Scrum exposes every inadequacy or dysfunction within an organization’s product
and system development practices. The intention of Scrum is to make them
transparent so the organization can fix them. Unfortunately, many
organizations change Scrum to accommodate the inadequacies or dysfunctions
instead of solving them.”

This was Ken Schwaber, co-creator of Scrum. _10_ years ago. Ten years after,
things did not get a lot better for big corporations that were born with
leaders used to waterfall.

I agree with almost everything in this article and I completely agree with
what Tootie wrote above: "The fundamental problem that drives most agile
failures isn't in the team's execution, it's in the business' expectations.
One side is signed up for incremental delivery, and one side is set up for a
fixed scope and deadline and the result is misery."

As the article rightly noticed being Agile is not just building faster. It is
delivering "value faster". That also means: "do not build what does not need
to be built" and every 2 weeks be willing to scratch what you have worked on.
Instead in most of the big companies the business people present shiny objects
to the leadership and their goals is to build those shiny objects. Nobody
wants to say: "We were wrong". The result is a few projects were people worked
for 1 year and then the project is abandon. Even if the idea was good, nobody
wants to work on little improvements.

It seems that Agile, Scrum, and most of classic agile lingo have a bad
connotation for most of the people in these days. Some (over) simplifications
that were made to make Agile easier to adopt ended up making things worse.
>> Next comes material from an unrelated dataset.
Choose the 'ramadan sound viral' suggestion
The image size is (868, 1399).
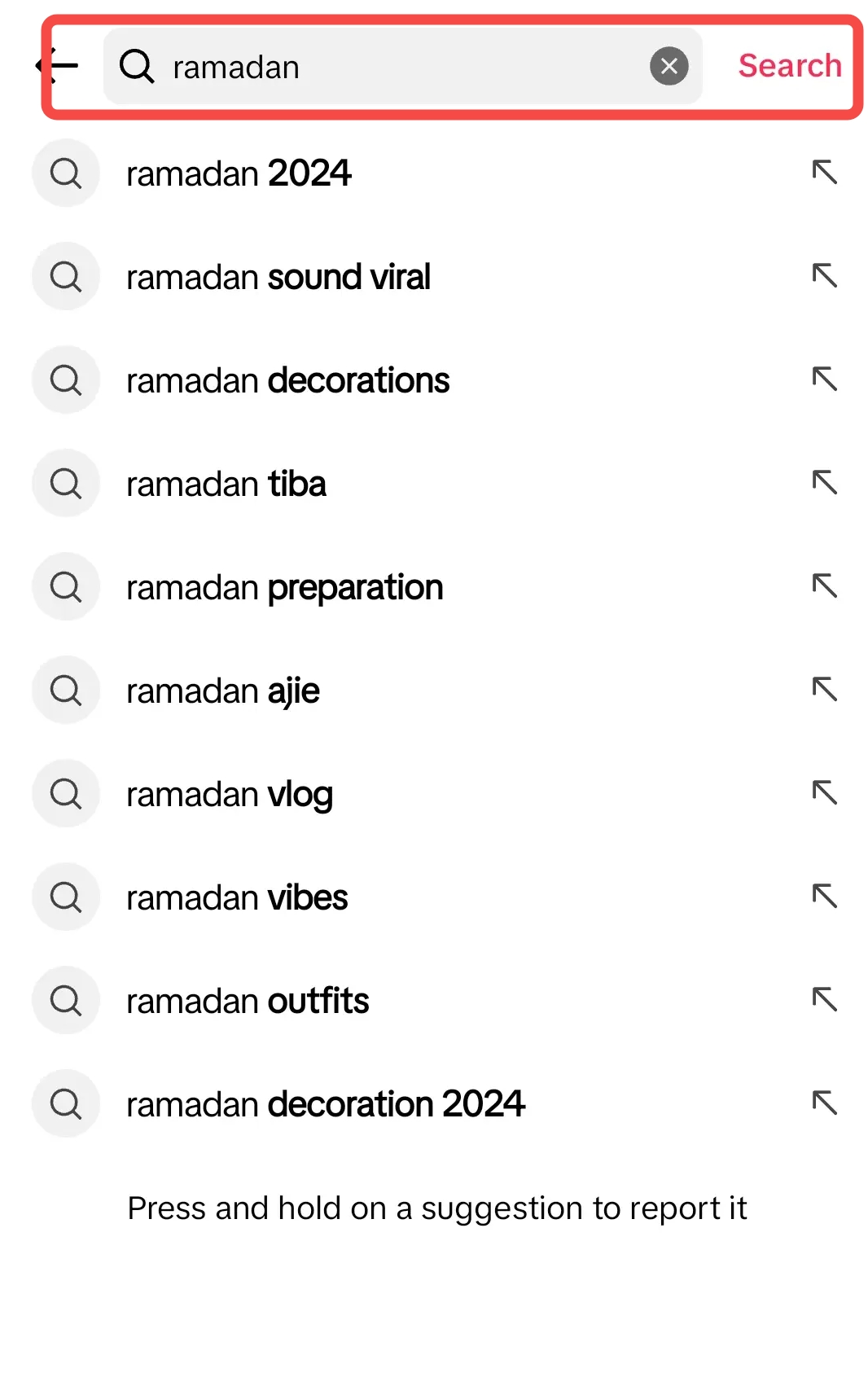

People in big corporations are used to the "flavor of the month" Most of the
people really do not look for a revolutions there. They are just looking to
how they can seem smart to impress their bosses and being promoted. That how
Scrum got in. And that is why it will never realize its full potential there.
They do not want to change how they think and how they do things.

I run a pretty successful team inside a bigger organization. I wanted to use
story points. Start from scratch and have the team get a sense for what 1
point is. And my boss really wanted us to use story points. He only had one
requirement we had to use this equation 1 story point = 1/2 day of work...

Trying to explain him that one of the reason you use story points in the first
place is to stay away from time did not go anywhere. All the other teams were
using that equation and we could not be the only team that was not to using
it.

Frankly speaking, I think it is hard to work at the "inter-team" level if you
cannot use the same unit. That's why in Agile you want truly _autonomous_
teams. But big organization were not organized in that way. So you need to re-
organize the company in a different way... but assuming there is the desire,
who is going to drive that change? Who is going to take the risk of changing
something that work in some way in a way that is not going to work too well
for a few months?

In my humble opinion, it is almost impossible to change an existing a
waterfall organization and make Agile work inside of it. Only a leader with a
lot of trust by everybody in the company and a lot of courage may be able to
make it work.

Most of the people that hate Scrum, Kanban or other flavor of Agile had
experience with a "Cargo Cult" Agile preached in big companies and usually end
up thinking that Agile is sooo screwed up. A big corporation will usually
embrace embracing some things that usually really help (ex: standup meetings)
and change a ton of other things that will make things worse.

You like the Agile mindset, you are going to be a lot more successful if you
start from scratch with new young people or people that really want to commit
to make things great.

For a new organization is easy to start with a simple "Agile template" and
make sure that the team is really onboard with a continuous improvement
mindset. Keeping regular retrospectives will make things evolve quickly in the
right way.

------
sureaboutthis
People get far more done if they spend less time labeling things and thinking
there's a new canned technique that's better than what's been done before.